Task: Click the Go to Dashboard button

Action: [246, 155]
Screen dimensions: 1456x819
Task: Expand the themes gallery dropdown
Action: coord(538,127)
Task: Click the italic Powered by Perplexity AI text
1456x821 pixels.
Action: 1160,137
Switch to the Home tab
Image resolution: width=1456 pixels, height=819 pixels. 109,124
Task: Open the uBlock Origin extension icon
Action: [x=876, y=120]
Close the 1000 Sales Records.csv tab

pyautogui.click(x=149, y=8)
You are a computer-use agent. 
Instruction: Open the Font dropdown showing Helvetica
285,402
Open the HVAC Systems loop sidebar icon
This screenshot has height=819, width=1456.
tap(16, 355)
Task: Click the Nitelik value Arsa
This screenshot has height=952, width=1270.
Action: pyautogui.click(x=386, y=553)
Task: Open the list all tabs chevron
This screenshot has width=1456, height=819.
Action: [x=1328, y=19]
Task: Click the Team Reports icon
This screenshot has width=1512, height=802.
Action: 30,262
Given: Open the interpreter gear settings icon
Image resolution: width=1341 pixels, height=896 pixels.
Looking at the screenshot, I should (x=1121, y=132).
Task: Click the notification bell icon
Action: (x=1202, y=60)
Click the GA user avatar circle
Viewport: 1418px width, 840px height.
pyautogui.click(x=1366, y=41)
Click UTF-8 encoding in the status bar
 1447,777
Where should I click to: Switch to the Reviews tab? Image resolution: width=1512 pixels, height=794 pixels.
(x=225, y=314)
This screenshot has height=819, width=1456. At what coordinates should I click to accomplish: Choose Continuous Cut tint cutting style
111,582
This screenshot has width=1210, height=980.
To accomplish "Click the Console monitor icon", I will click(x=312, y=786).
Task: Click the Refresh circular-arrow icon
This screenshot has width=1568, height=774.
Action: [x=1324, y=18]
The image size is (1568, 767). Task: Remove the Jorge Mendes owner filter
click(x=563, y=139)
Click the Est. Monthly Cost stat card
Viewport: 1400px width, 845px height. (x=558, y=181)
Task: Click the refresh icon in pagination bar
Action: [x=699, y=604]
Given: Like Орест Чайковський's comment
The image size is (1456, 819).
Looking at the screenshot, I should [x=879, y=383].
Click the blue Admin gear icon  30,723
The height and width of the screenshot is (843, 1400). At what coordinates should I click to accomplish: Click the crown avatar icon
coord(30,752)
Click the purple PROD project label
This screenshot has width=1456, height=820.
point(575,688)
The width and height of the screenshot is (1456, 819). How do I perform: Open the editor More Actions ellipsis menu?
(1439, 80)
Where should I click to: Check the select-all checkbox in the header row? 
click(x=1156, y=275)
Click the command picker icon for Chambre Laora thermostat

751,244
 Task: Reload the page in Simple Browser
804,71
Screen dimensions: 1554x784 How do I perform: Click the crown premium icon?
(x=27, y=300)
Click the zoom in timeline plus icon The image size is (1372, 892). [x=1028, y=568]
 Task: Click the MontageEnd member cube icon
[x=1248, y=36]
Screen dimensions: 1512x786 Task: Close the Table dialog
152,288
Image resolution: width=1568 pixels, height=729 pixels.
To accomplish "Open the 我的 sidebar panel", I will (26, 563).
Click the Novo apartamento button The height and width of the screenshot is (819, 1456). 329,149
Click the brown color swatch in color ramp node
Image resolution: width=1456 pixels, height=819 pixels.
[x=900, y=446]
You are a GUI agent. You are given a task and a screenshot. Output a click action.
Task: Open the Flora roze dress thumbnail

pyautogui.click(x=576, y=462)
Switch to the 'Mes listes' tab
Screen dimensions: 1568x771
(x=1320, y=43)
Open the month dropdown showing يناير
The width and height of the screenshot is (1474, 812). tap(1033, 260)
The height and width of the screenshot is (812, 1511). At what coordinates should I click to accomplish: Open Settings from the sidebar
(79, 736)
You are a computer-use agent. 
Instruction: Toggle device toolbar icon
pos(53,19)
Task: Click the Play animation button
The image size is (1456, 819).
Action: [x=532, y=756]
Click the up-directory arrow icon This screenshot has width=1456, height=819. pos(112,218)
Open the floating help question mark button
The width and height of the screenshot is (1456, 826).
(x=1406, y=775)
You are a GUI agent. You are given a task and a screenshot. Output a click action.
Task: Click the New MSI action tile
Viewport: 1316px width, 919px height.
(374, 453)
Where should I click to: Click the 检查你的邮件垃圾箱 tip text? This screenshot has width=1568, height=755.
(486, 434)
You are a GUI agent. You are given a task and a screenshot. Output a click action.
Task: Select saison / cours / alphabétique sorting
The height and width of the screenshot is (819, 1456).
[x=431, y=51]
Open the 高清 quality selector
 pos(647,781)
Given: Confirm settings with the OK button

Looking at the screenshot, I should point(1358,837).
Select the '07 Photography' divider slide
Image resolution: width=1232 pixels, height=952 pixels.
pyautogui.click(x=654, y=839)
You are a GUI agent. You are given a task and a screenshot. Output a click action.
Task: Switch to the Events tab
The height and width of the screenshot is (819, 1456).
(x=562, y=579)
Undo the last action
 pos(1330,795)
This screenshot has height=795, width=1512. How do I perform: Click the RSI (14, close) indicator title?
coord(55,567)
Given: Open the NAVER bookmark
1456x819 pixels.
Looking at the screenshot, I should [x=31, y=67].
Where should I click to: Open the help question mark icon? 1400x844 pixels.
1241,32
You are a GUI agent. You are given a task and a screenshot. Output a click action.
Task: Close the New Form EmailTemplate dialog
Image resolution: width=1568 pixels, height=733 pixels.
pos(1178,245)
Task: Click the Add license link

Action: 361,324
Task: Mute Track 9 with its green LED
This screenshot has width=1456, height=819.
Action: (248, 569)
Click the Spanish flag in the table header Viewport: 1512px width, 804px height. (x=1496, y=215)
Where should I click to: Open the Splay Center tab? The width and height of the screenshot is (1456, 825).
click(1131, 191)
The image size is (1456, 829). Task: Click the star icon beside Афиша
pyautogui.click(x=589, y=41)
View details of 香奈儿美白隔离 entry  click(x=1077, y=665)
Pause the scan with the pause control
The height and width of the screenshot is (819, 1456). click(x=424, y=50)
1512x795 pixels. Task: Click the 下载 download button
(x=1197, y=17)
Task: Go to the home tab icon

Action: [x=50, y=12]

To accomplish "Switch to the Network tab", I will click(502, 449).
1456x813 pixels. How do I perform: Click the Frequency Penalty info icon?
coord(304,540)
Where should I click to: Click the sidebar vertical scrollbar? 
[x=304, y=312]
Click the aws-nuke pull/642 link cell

● ● ● ● ● ● ●

* GOAL OF THE EXERCISE
Where in the listing does the string "gear" appear? Copy every line that has it.

* RESULT OF THIS TASK
Given: Open the interpreter gear settings icon
Click the blue Admin gear icon  30,723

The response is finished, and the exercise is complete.